Our political discussion about faith these days it seems to me is more about morals and accusations than it is about faith itself.   This latest brouhaha about contraception is an excellent example.   The bishops of the Roman Catholic church claim that the national health care program requiring contraception to be provided by the insurance companies representing faith organizations is evidence that the President is not operating as a faithful person.   I am generally appalled at the statements of these bishops and our political leaders who claim to be faithful people, but show in their politics and in their lives that they are anything but.   The Rev. Franklin Graham stated recently that he “isn’t sure” whether or not President Obama is or is not a Muslim.  That  has been refuted numbers of times, but it still comes up in this strange way in our political conversation.   Our presidents for quite some time now have always ended their addresses to the country with a strong “God bless the United States of America.”  Certainly that is a confession of faith, but it isn’t one that rings true to those who oppose our presidents politically.

I would love to see more faith oriented discussion in our political concourse.  If we had it, we would have more dialogue about our responsibility for the poor and the outcast among us.  We would spend much more time talking about those in terrible need and much less time worrying about how the rich get richer.  It really wouldn’t be hard to do this.  It would, of course, mean disappointing the “K” street lobbyists, and leaving behind some massive political contributions, but it would certainly be better for the country and for all of those who have been left behind in our economic woes of recent times.

It isn’t all misery either in our religion.  Christianity has been remarkably instrumental in creating many charities that take Jesus’ words seriously about taking care of the poor and the outcast.  Across denominational lines, wonderful things are being done to help people in dire need cope with the distress that has been produced in their lives.  I am in awe of the reading programs, the food distribution sites, the housing that has been created to care for the homeless.  All of this is generally done without requiring professions of faith as a cost to it.  It is done only because of the deep need that is evident in our communities.  More of this is what we all need, and more involvement by each of us in the work that so urgently needs to be done.

  This is what I am thinking of at the beginning of this season of Lent.  How do we let our faith set our agenda as people in our communities?  How do we help those in need rather than spend our time being critical of those in office who are trying as hard as they can to create an atmosphere where our help can be more useful.  May we come to our Easter this year more aware of how our faith impacts our surroundings so that we can find the risen Christ in our lives and see our Savior in the faces of the people whom we encounter every day.

Tuesday, February 14, 2012

What is the Transfiguration All About?


        When Rosie and I were in Galilee in 1981, we visited Mt.
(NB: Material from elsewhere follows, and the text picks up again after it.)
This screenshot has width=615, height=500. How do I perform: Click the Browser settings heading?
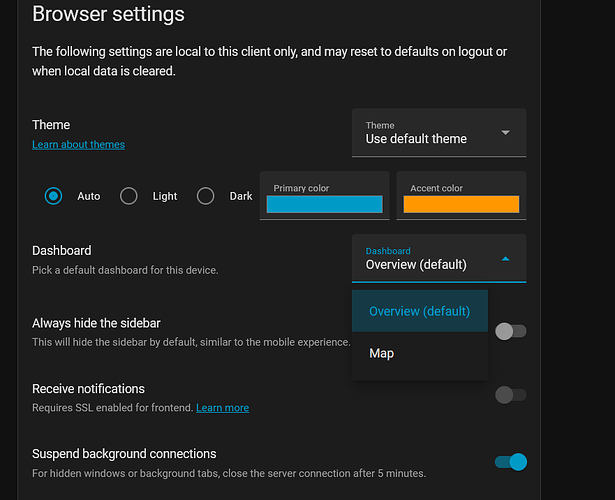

Tabor, which is supposedly the site of Jesus’ transfiguration.  The bus parked in the lot at the foot of the mountain and a team of five or six taxicabs driven by extremely manic Palestinians took us to the mountain top along a very windy road that looked to me like it was only one lane, except that we passed a couple of speeding taxis that were also coming down the mountain.  We were all terrified.  When we got to the top, we saw a beautiful basilica and a mountaintop that was shrouded in cloud.  I took a picture of this that hung in my office for many years.  There was a tour of German people in the basilica singing and their hymns added to the profoundly religious atmosphere that we found in that place.

I’ve always been struck by the story of the Transfiguration.  It seems to be such a wonder.  Jesus in prayer with Peter, James and John with the cloud coming down to cover them, Moses and Elijah showing themselves.   Peter (as always) speaking his mind:  Rabbi, it is good that we are here. Let us make three dwellings, one for you, one for Moses and one for Elijah! and the Gospel of Mark goes on to say that he “didn’t know what to say, for they were terrified.”  Of course they were, and so would all of us have been, and they didn’t have Palestinian taxi drivers getting them to the top.  It is then that God’s voice speaks out of the cloud:  This is my Son, the Beloved.  Listen to him!  I’ve always wanted to preface that statement by God with a “shut up, Peter!”, but that seems to me to be a bit too obvious.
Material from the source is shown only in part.